[Items from a dataset]
++++++++
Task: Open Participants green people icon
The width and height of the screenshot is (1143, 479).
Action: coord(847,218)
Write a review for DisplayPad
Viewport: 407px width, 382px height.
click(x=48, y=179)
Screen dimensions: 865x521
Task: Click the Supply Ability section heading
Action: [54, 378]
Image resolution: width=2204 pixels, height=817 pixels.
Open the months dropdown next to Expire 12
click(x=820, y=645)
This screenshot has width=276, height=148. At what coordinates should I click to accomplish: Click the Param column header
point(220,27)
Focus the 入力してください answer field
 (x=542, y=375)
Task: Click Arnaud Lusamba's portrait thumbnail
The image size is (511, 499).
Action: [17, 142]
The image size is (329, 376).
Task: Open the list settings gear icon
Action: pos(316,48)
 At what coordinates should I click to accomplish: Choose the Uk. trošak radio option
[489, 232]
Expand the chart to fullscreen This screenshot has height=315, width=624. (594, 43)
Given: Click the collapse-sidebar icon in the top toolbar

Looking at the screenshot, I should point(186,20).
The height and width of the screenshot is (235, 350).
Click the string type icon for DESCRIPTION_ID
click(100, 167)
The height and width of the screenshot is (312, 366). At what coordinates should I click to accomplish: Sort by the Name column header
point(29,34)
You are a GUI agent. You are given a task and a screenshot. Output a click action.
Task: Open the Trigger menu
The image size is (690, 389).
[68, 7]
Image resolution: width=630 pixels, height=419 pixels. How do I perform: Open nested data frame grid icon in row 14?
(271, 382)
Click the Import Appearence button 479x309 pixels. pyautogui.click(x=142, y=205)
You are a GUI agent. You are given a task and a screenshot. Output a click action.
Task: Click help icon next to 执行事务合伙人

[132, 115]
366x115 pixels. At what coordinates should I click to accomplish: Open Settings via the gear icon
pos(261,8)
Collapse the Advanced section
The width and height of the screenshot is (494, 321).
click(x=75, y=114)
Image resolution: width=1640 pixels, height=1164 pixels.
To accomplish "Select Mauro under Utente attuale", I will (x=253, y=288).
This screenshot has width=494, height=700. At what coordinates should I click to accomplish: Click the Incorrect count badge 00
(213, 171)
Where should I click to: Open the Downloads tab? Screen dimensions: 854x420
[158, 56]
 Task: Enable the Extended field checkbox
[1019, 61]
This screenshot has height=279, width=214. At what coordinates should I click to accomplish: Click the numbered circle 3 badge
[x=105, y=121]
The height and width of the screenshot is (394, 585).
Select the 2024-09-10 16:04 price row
++++++++
OBJECTIVE
Quote all of the items above word for word, without changing anything.

EXERCISE ANSWER
Task: Open Participants green people icon
The width and height of the screenshot is (1143, 479).
Action: coord(847,218)
Write a review for DisplayPad
Viewport: 407px width, 382px height.
click(x=48, y=179)
Screen dimensions: 865x521
Task: Click the Supply Ability section heading
Action: [54, 378]
Image resolution: width=2204 pixels, height=817 pixels.
Open the months dropdown next to Expire 12
click(x=820, y=645)
This screenshot has width=276, height=148. At what coordinates should I click to accomplish: Click the Param column header
point(220,27)
Focus the 入力してください answer field
 (x=542, y=375)
Task: Click Arnaud Lusamba's portrait thumbnail
The image size is (511, 499).
Action: [17, 142]
The image size is (329, 376).
Task: Open the list settings gear icon
Action: pos(316,48)
 At what coordinates should I click to accomplish: Choose the Uk. trošak radio option
[489, 232]
Expand the chart to fullscreen This screenshot has height=315, width=624. (594, 43)
Given: Click the collapse-sidebar icon in the top toolbar

Looking at the screenshot, I should point(186,20).
The height and width of the screenshot is (235, 350).
Click the string type icon for DESCRIPTION_ID
click(100, 167)
The height and width of the screenshot is (312, 366). At what coordinates should I click to accomplish: Sort by the Name column header
point(29,34)
You are a GUI agent. You are given a task and a screenshot. Output a click action.
Task: Open the Trigger menu
The image size is (690, 389).
[68, 7]
Image resolution: width=630 pixels, height=419 pixels. How do I perform: Open nested data frame grid icon in row 14?
(271, 382)
Click the Import Appearence button 479x309 pixels. pyautogui.click(x=142, y=205)
You are a GUI agent. You are given a task and a screenshot. Output a click action.
Task: Click help icon next to 执行事务合伙人

[132, 115]
366x115 pixels. At what coordinates should I click to accomplish: Open Settings via the gear icon
pos(261,8)
Collapse the Advanced section
The width and height of the screenshot is (494, 321).
click(x=75, y=114)
Image resolution: width=1640 pixels, height=1164 pixels.
To accomplish "Select Mauro under Utente attuale", I will (x=253, y=288).
This screenshot has width=494, height=700. At what coordinates should I click to accomplish: Click the Incorrect count badge 00
(213, 171)
Where should I click to: Open the Downloads tab? Screen dimensions: 854x420
[158, 56]
 Task: Enable the Extended field checkbox
[1019, 61]
This screenshot has height=279, width=214. At what coordinates should I click to accomplish: Click the numbered circle 3 badge
[x=105, y=121]
The height and width of the screenshot is (394, 585).
Select the 2024-09-10 16:04 price row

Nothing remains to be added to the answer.